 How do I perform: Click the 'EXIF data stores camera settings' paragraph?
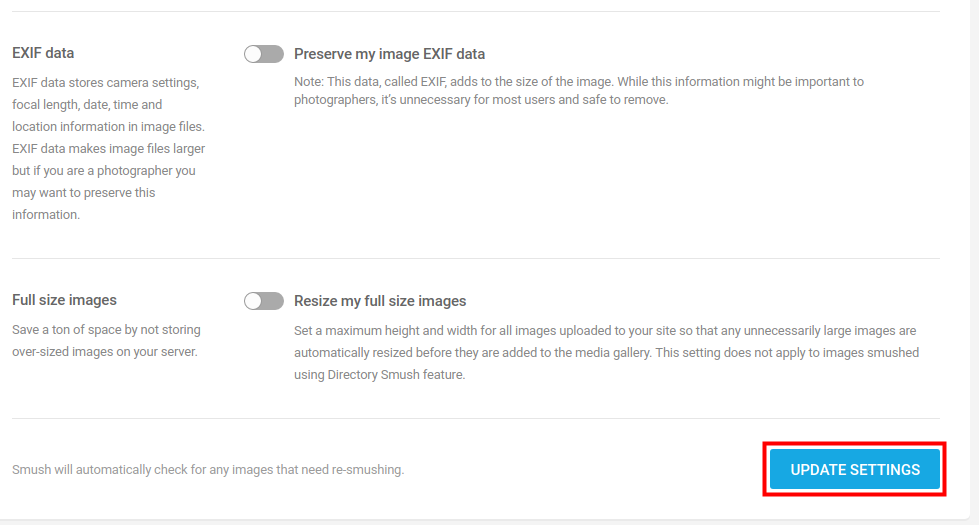106,82
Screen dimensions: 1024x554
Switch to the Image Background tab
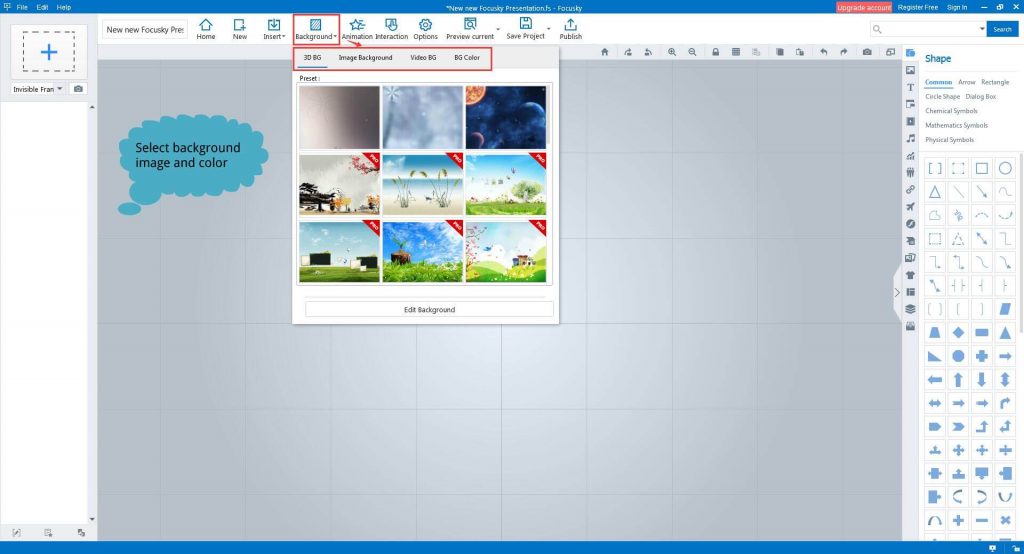365,58
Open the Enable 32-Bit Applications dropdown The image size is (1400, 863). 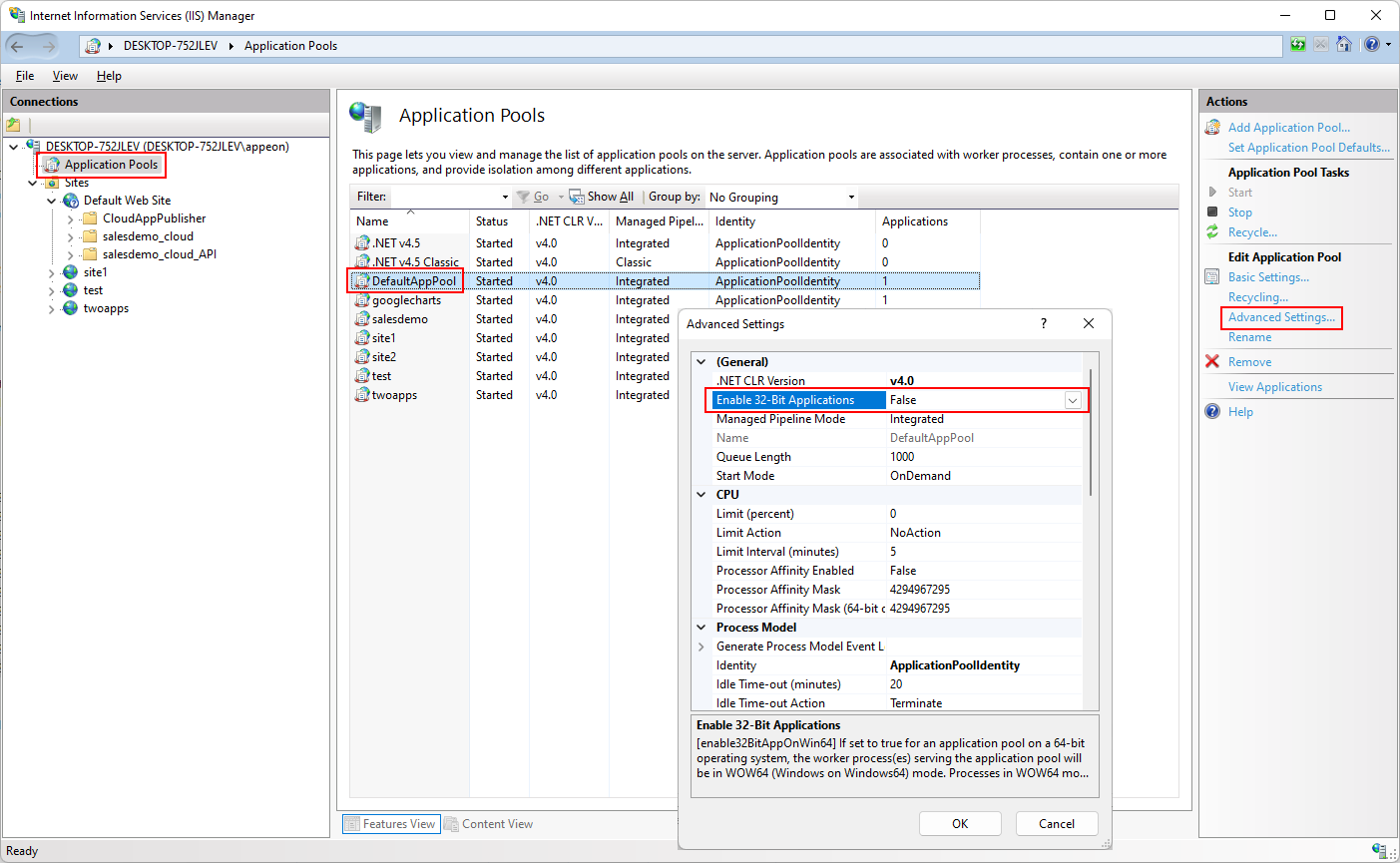1073,400
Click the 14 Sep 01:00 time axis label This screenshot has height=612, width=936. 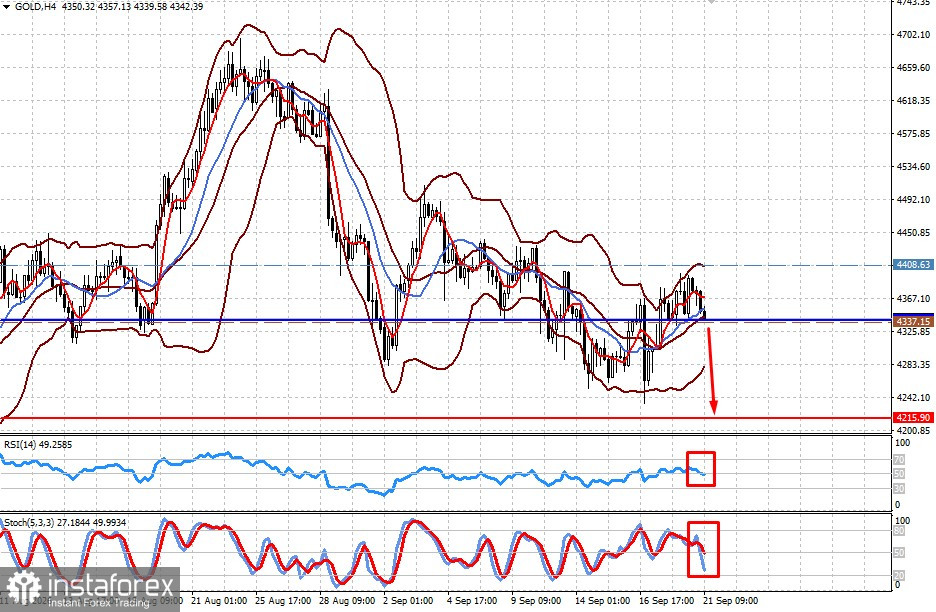pos(602,601)
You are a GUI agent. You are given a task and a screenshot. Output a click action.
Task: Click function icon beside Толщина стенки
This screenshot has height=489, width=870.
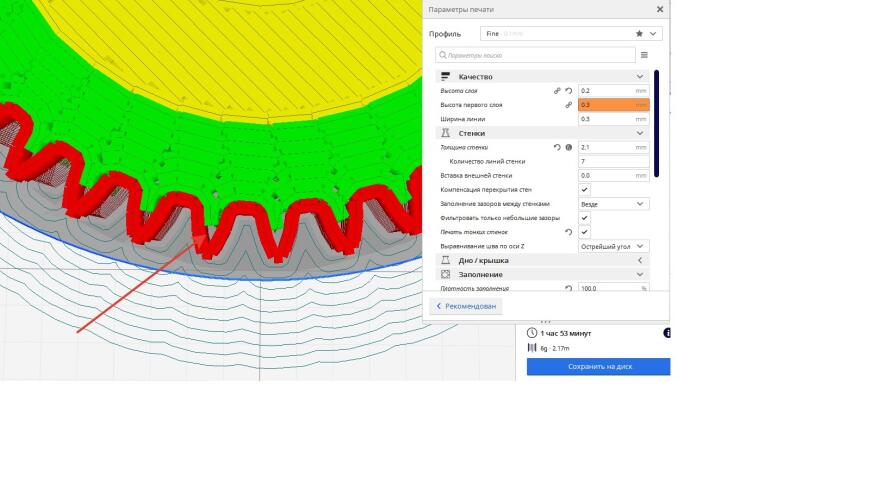pyautogui.click(x=569, y=148)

....

» TASK GOAL: In the material above, retype exactly the lines that run from the one containing "You are a GUI" through the last line, and keep out the pictures.

» EXERCISE ANSWER:
You are a GUI agent. You are given a task and a screenshot. Output a click action.
Task: Click function icon beside Толщина стенки
This screenshot has height=489, width=870.
pyautogui.click(x=569, y=148)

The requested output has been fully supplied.